Clone Funds Attract Canadian Investors
October 18, 1999
Toronto - The Canadian fund industry's hottest new product trend will make it easier for foreign-owned firms to compete in Canada, a senior fund executive told the annual conference of the Investment Funds Institute of Canada.
Joe Canavan, president of Synergy Asset Management, was referring to clone funds which rely on customized derivatives contracts to mirror the performance of actively-managed foreign funds. Introduced in May by Mackenzie Financial of Toronto, there are no limits on the use of clone funds in registered retirement savings plans.
The clones have been an instant hit with Canadians who have staged an investing revolt against lagging returns in their domestic market and federal tax laws that restrict holdings of foreign assets to no more than 20 percent of the book value of registered retirement savings and other registered pension plans.
Mackenzie's first two clones alone have gathered more than $1 billion (Canadian) in assets in their first several months since inception, and others are scrambling to get in on the cloning craze. As of early October, more than a dozen companies had launched their own clones, or were nearing final regulatory approval.
The arrival of fund clones represents "a significant change in the business," said Canavan of Synergy, one of five panelists speaking on the future of fund distribution in Canada at the conference last month.
"It gives leverage to those who are outside Canada," he said.
Since the clones come close to matching the returns of the foreign funds to which they are linked, Canadian investors will be inclined to substantially boost their foreign exposure, and that this will be largely to the benefit of foreign firms, Canavan said.
Among the firms that Canavan predicted would be winners are Merrill Lynch Canada of Toronto, AIM Funds Management, Fidelity Investments Canada and Templeton Management, all of Toronto. These foreign-owned firms are among the first to develop clone funds for the Canadian market to build on sales of their existing foreign funds.
Canavan's vision of a Canadian industry polarized between world-class giants and innovative boutique firms, such as his own, clashed with that of a top executive of one of the country's largest domestically-owned firms.
"I personally don't think the middle ground is a bad place to be," said James Hunter, president of Mackenzie Financial, the third largest fund firm in Canada.
Hunter said the Canadian market is driven by adviser-sold funds, and despite the proliferation of electronic trading and information services, the advice channel continues to grow.
"The Internet increasingly will be a boon to financial advisers," said Hunter, citing the greater efficiencies and cost savings possible through on-line communications.
Ted Cadsby, president and CEO of CIBC Securities, a subsidiary of Canadian Imperial Bank of Commerce of Toronto, concurred that Canadians place a far greater emphasis on financial advice when buying mutual funds.
"It's a different world here than in the U.S.," said Cadsby. "Canadians don't like to buy direct." For that reason, Cadsby believes that even a global direct-sales giant like Vanguard would need a distribution partner in Canada.

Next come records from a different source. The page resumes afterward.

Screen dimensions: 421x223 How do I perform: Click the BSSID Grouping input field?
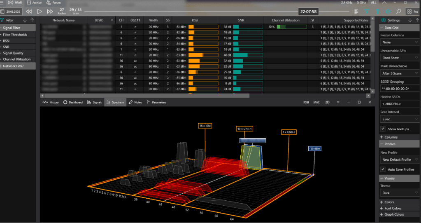click(399, 89)
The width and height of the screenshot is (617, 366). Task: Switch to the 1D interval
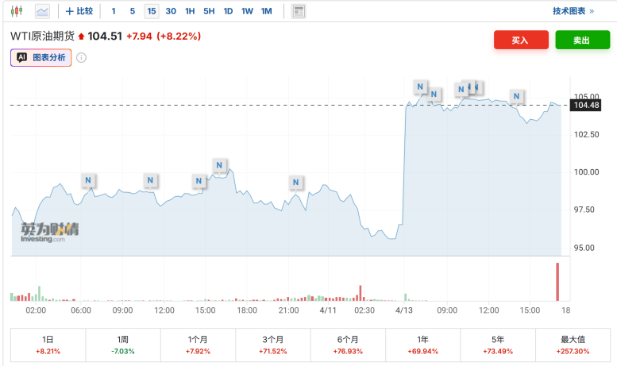(228, 11)
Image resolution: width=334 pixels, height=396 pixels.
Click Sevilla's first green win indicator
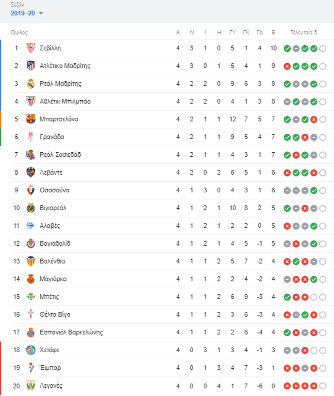(x=287, y=49)
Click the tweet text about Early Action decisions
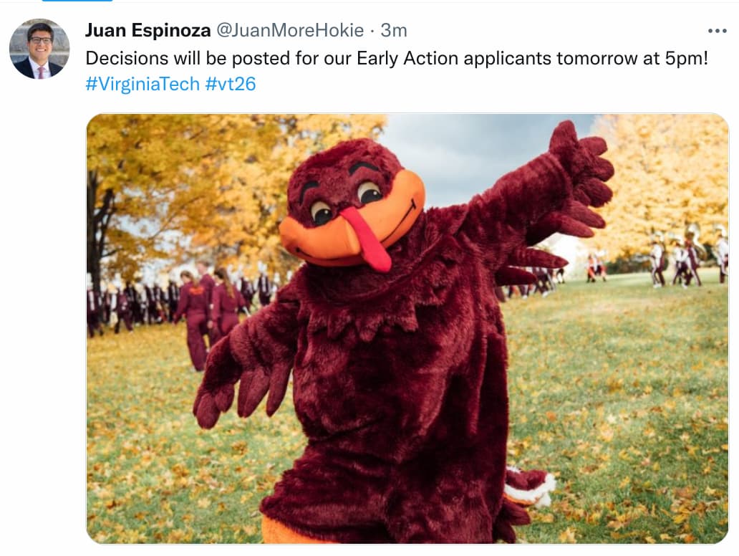The height and width of the screenshot is (556, 739). (397, 59)
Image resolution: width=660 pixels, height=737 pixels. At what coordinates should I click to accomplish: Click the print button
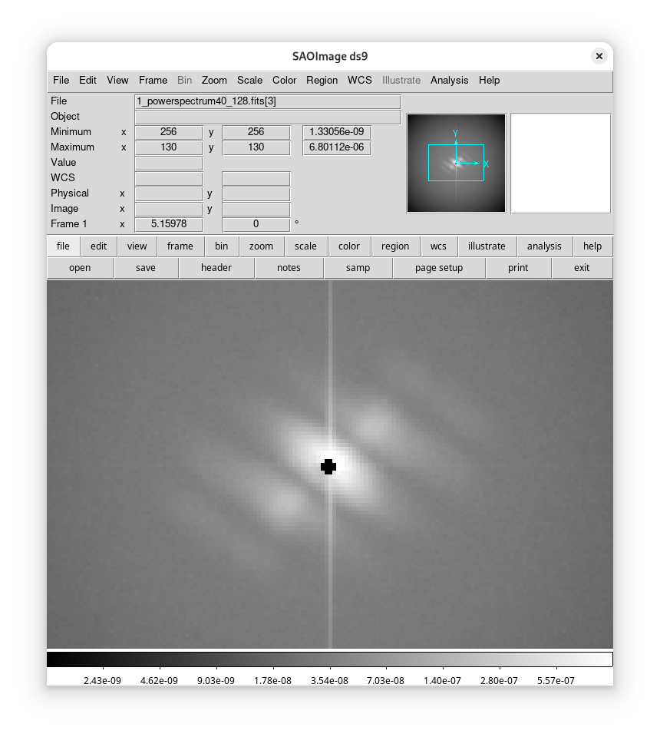(517, 268)
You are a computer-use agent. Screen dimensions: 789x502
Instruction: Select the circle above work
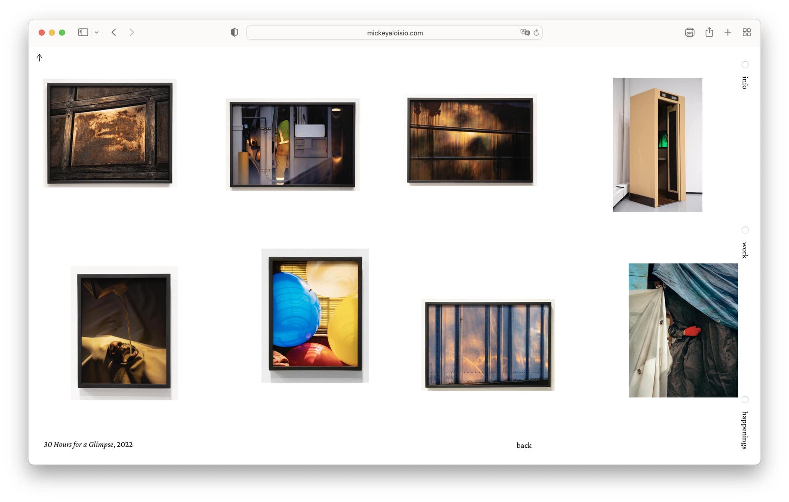pos(745,230)
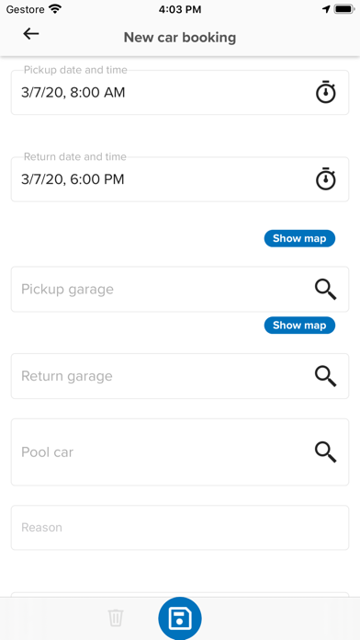Focus the Reason text field
This screenshot has width=360, height=640.
click(x=180, y=528)
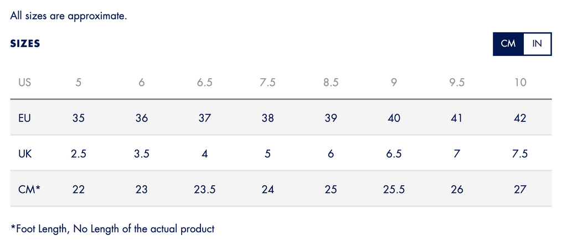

To meet the demand for advice from their massive customer bases, CIBC and other banks have made a huge effort to expand their sales forces, upgrade their qualifications and introduce compensation schemes that reward higher productivity, said Cadsby.
"The banks are slowly evolving to a system that can compete more effectively with independent brokers and planners," said Cadsby.
Several banks, including CIBC, Bank of Nova Scotia of Toronto and Toronto Dominion Bank of Toronto, have diversified their offerings into third-party funds, he said. (Historically in Canada, bank branches have offered only their house brand of no-load funds.)
Cadsby, who recently wrote a book on index funds, also said that indexing is another product trend with significant growth potential. He estimated that index funds have accounted for about 18 percent of sales of equity funds in Canada so far this year, well below the estimated level of 50 percent in the U.S.
But the CIBC executive said that, because the direct sales market accounts for nowhere near as large a proportion of the market in Canada as it does in the U.S., the level of penetration of index funds probably will never be as high as in the U.S.
Disagreeing with some of his fellow panelists, Paul Bates, president of Charles Schwab Canada, said the use of technology - not whether or not a company offers advice - will determine how well money management firms are able to compete.
"It's not about discount brokers versus full service any more," said Bates. "It's about technology-enabled intermediaries versus non-technologically enabled intermediaries."
Evidence of that trend, according to Bates, is his firm's ability to offer various levels of fees within a single account, depending on the advice, service and order method that a client chooses for a particular transaction. This allows the brokerage to customize its account structures for each of its customers.
Bates said a similar trend toward customization will evolve among mutual fund sponsors and he predicted "the end of the fund industry as we know it."
"It's going to be replaced quickly by the personal fund industry," said Bates. "The business of a family of funds is out the window."
Citing the need for large investments in technology and marketing, Bates, agreeing with Canavan, said the industry will become polarized between giant firms and niche players.